Copy the entries from the beginning through the line containing "tap(676, 282)", including both ends, and omit the pictures from your copy.

** start MATERIAL TO PROCESS **

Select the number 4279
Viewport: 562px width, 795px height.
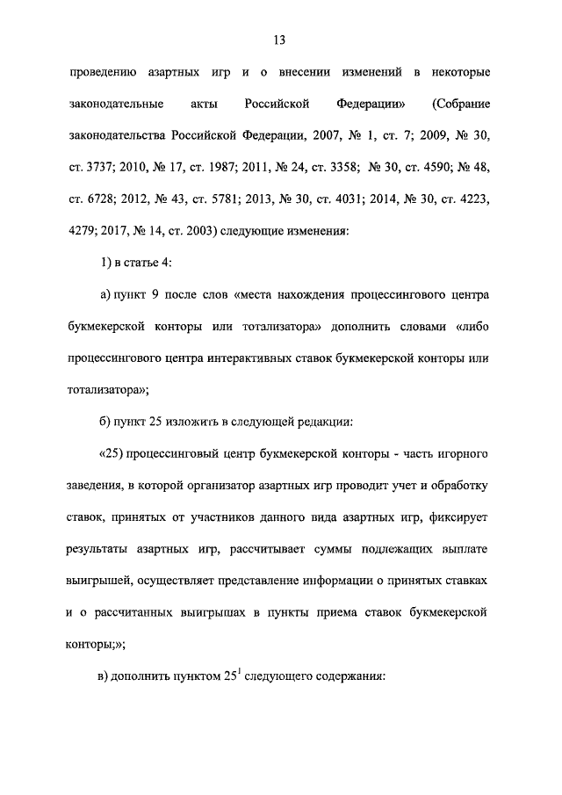tap(82, 234)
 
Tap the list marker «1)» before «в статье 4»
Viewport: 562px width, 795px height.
tap(106, 265)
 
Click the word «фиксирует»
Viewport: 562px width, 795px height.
tap(464, 517)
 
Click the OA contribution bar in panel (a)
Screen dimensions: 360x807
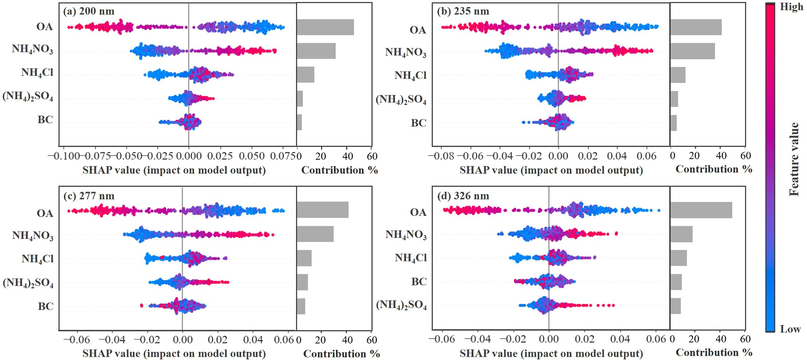tap(325, 27)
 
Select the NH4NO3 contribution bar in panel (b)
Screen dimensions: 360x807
tap(693, 51)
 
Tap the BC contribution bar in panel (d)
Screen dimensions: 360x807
tap(676, 282)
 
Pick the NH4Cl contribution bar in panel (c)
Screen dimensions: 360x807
tap(304, 258)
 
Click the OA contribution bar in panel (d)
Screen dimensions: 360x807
tap(701, 210)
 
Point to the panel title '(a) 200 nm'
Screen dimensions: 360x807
tap(89, 11)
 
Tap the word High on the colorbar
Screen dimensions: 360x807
tap(791, 7)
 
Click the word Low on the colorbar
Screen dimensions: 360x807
tap(790, 329)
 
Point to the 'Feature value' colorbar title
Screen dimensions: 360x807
tap(794, 159)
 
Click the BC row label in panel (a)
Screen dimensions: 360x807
tap(45, 119)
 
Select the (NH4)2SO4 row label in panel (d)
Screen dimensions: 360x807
tap(401, 305)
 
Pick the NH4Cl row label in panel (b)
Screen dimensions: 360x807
tap(410, 75)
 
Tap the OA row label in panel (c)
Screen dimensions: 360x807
tap(45, 213)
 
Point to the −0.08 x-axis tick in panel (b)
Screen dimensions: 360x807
tap(441, 156)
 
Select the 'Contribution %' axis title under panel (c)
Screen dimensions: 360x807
tap(342, 354)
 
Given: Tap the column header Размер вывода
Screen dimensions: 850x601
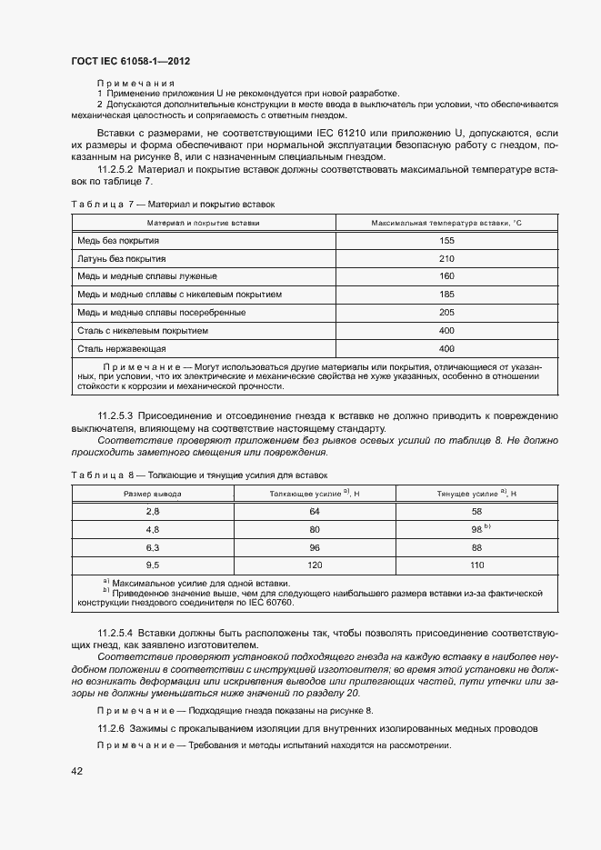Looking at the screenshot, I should click(152, 494).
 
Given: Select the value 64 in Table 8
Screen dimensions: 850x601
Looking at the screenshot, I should click(316, 512).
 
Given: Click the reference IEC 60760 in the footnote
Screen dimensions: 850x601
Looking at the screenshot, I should click(261, 604).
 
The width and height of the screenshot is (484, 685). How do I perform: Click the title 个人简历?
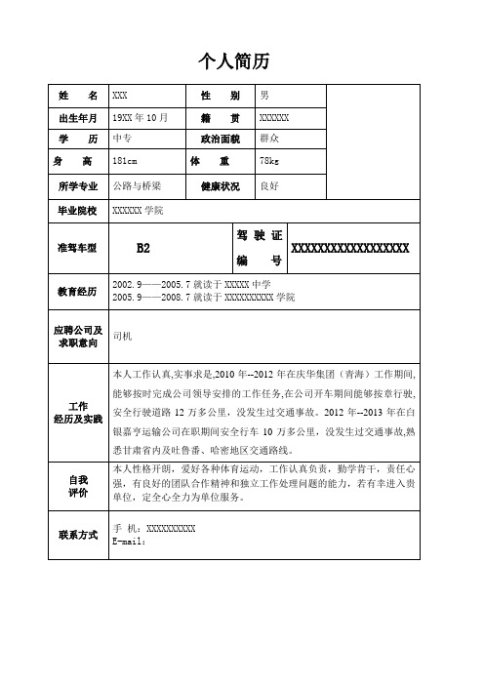tap(241, 62)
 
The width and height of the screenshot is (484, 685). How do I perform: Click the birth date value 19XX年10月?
tap(141, 117)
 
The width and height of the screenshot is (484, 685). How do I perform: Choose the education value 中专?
tap(124, 139)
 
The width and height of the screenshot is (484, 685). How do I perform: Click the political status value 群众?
tap(270, 139)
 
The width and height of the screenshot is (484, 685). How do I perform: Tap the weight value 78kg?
tap(269, 160)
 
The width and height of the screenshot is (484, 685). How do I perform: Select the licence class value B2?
tap(142, 248)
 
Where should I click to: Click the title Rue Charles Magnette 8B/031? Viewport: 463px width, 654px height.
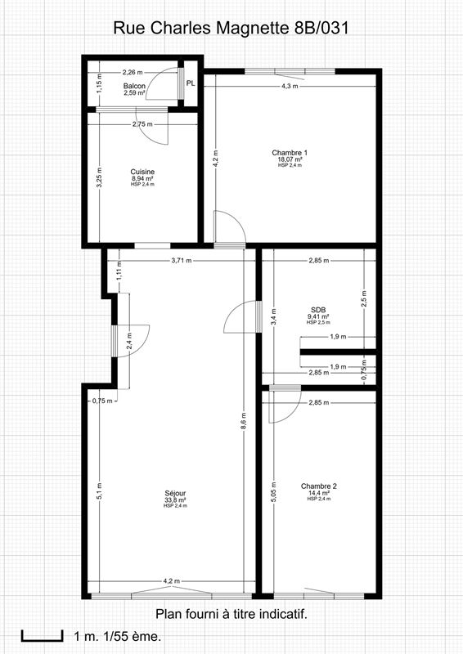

** end MATERIAL TO PROCESS **

_RESPONSE TO THE TASK_.
Select the number 4279
Viewport: 562px width, 795px height.
tap(82, 234)
 
Tap the list marker «1)» before «в статье 4»
Viewport: 562px width, 795px height.
tap(106, 265)
 
Click the word «фиксирует»
Viewport: 562px width, 795px height.
tap(464, 517)
 
Click the OA contribution bar in panel (a)
Screen dimensions: 360x807
tap(325, 27)
 
Select the NH4NO3 contribution bar in panel (b)
Screen dimensions: 360x807
tap(693, 51)
 
Tap the BC contribution bar in panel (d)
Screen dimensions: 360x807
tap(676, 282)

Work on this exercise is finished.